在 Python 中绘制一系列时间序列的流持续时间曲线答案

【问题标题】：Plotting a flow duration curve for a range of several timeseries in Python在 Python 中绘制一系列时间序列的流持续时间曲线
【发布时间】：2018-08-24 13:30:39
【问题描述】：

流动持续时间曲线是水文学（和其他领域）中可视化时间序列的常用方法。它们允许轻松评估时间序列中的高值和低值以及达到某些值的频率。 Python中有一种简单的方法来绘制它吗？我找不到任何允许它的 matplotlib 工具。似乎也没有其他软件包包含它，至少不能轻松绘制一系列流动持续时间曲线。

流动持续时间曲线的示例如下：

可以在此处找到有关如何创建它的一般说明： http://www.renewablesfirst.co.uk/hydropower/hydropower-learning-centre/what-is-a-flow-duration-curve/

因此，流动持续时间曲线的基本计算和绘制非常简单。只需计算超出量并将其与排序的时间序列进行对比（参见 ImportanceOfBeingErnest 的答案）。但是，如果您有多个时间序列并且想要绘制所有超出概率的值范围，则会变得更加困难。我在对这个线程的回答中提出了一个解决方案，但很高兴听到更优雅的解决方案。我的解决方案还包含一个易于使用的子图，因为不同位置通常有多个时间序列，必须单独绘制。

我所说的流量持续时间曲线范围的一个例子是：

在这里您可以看到三个不同的曲线。黑线是河流的测量值，而两个阴影区域是这两个模型的所有模型运行的范围。那么计算和绘制多个时间序列的一系列流动持续时间曲线最简单的方法是什么？

【问题讨论】：

从链接看来，您只是想根据任意 x 比例绘制排序后的流速......
确实，绘图本身是微不足道的。但是计算不是，特别是如果您想要一个有范围的流动持续时间曲线。但同样适用于例如seaborn.kdeplot。因此，我认为这可能对其他与我有同样问题的人有所帮助。
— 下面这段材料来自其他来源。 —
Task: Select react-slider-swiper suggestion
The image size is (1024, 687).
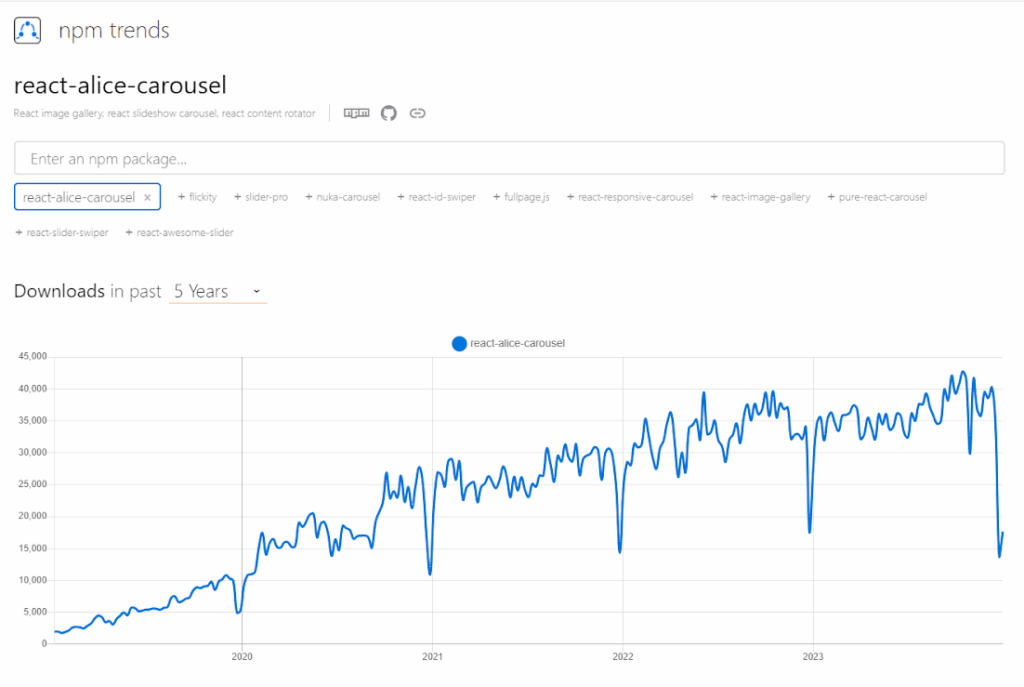Action: [x=62, y=232]
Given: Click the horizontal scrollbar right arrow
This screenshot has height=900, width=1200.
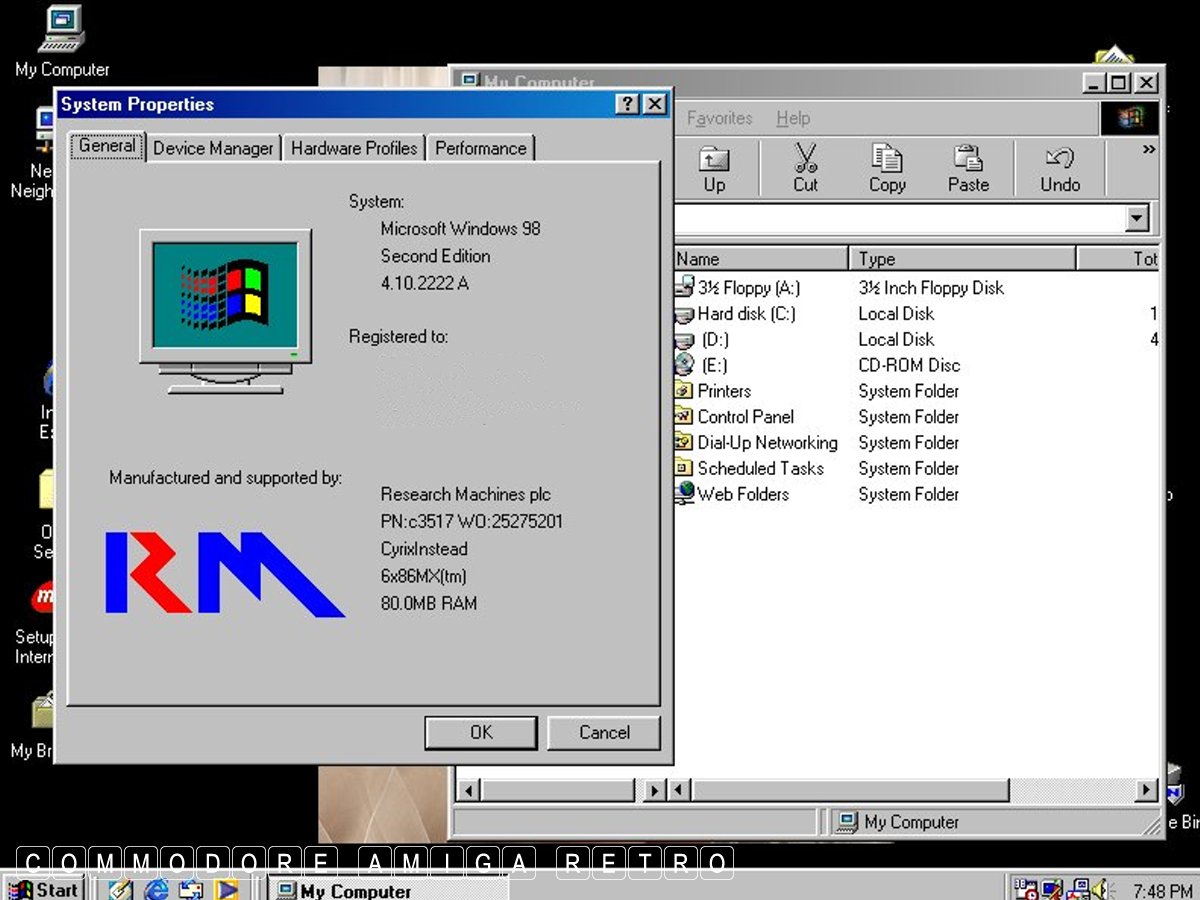Looking at the screenshot, I should coord(1148,790).
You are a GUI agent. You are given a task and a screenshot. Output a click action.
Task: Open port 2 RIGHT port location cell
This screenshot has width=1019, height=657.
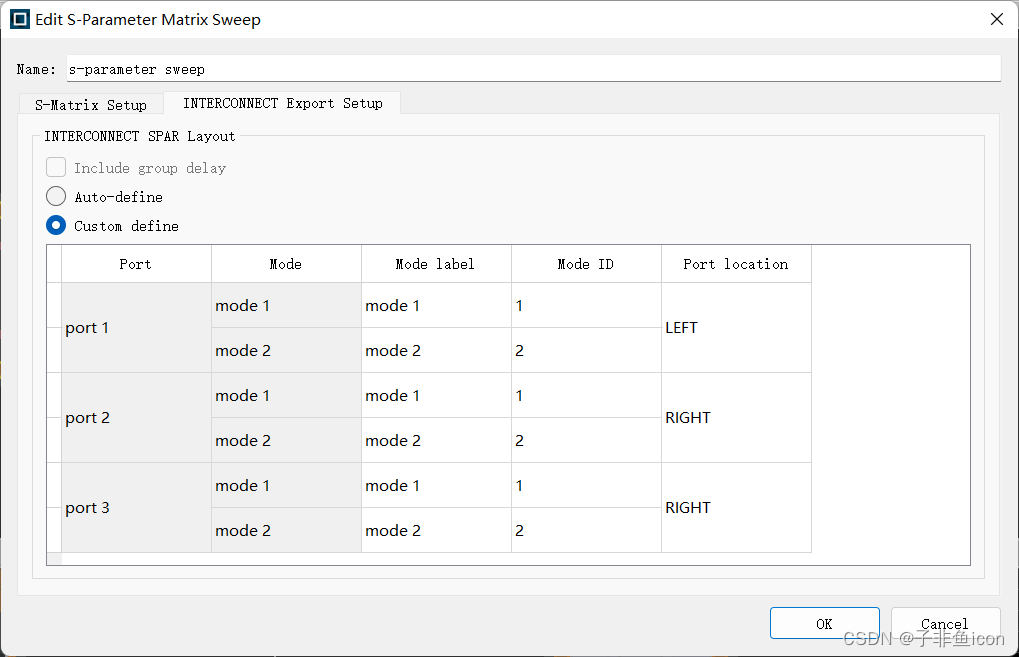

标签： python matplotlib time-series

【解决方案1】：

如果我正确理解流量持续时间曲线的概念，您只需将流量绘制为超出量的函数。

import numpy as np
import matplotlib.pyplot as plt

data = np.random.rayleigh(10,144)

sort = np.sort(data)[::-1]
exceedence = np.arange(1.,len(sort)+1) / len(sort)

plt.plot(exceedence*100, sort)
plt.xlabel("Exceedence [%]")
plt.ylabel("Flow rate")
plt.show()

从这里您可以轻松地了解到 11 或更大的流量预计 60% 的时间。

如果有多个数据集，可以使用fill_between 将它们绘制为一个范围。

import numpy as np; np.random.seed(42)
import matplotlib.pyplot as plt

data0 = np.random.rayleigh(10,144)
data1 = np.random.rayleigh(9,144)
data2 = np.random.normal(10,5,144)

data = np.c_[data0, data1, data2]

exceedence = np.arange(1.,len(data)+1) /len(data)
sort = np.sort(data, axis=0)[::-1]

plt.fill_between(exceedence*100, np.min(sort, axis=1),np.max(sort, axis=1))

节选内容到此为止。